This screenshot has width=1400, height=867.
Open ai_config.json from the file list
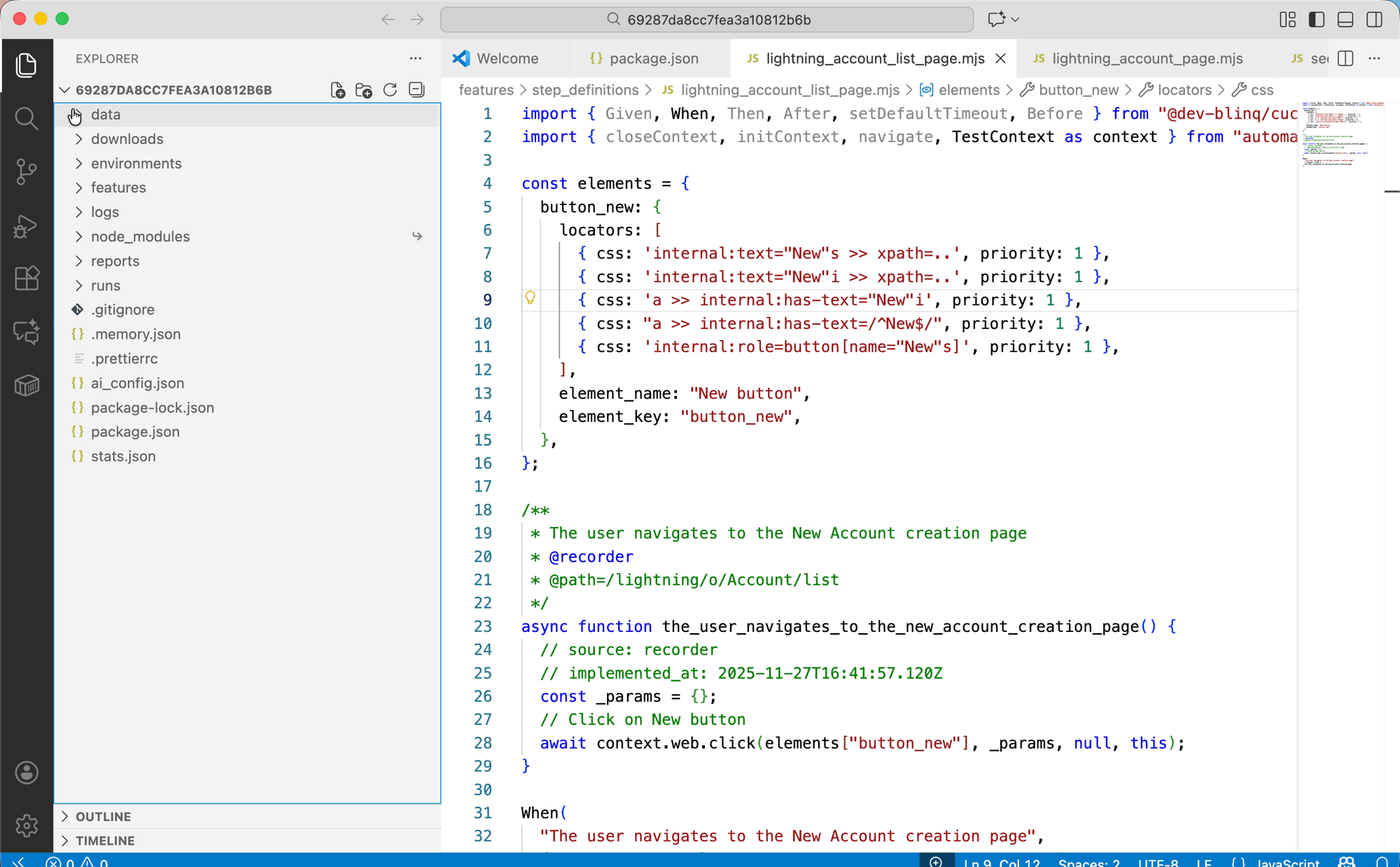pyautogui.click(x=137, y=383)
...
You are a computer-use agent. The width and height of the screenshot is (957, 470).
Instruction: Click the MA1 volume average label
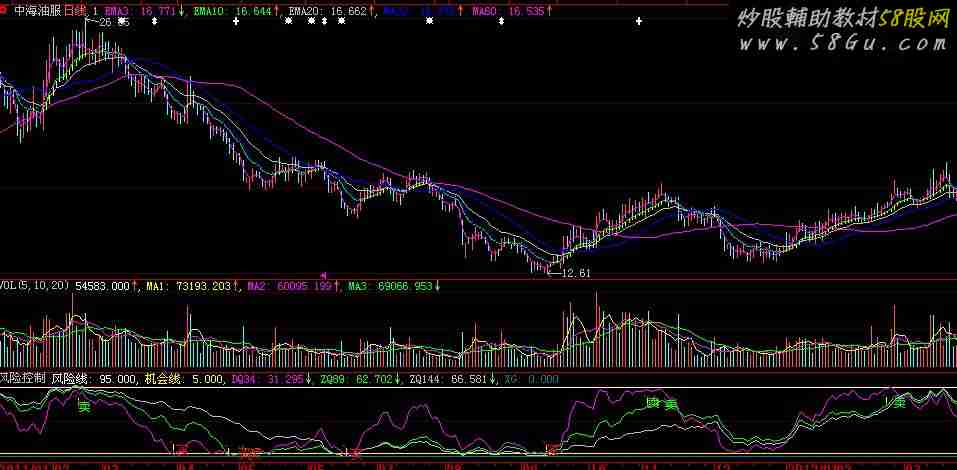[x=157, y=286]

__Given task__
Output the entries again, starting with the line containing "This screenshot has width=1400, height=867." and going on through the line containing "pyautogui.click(x=137, y=383)", both of those lines included. Leave out the pictures.

__Solution to the exercise__
This screenshot has width=1400, height=867.
Open ai_config.json from the file list
pyautogui.click(x=137, y=383)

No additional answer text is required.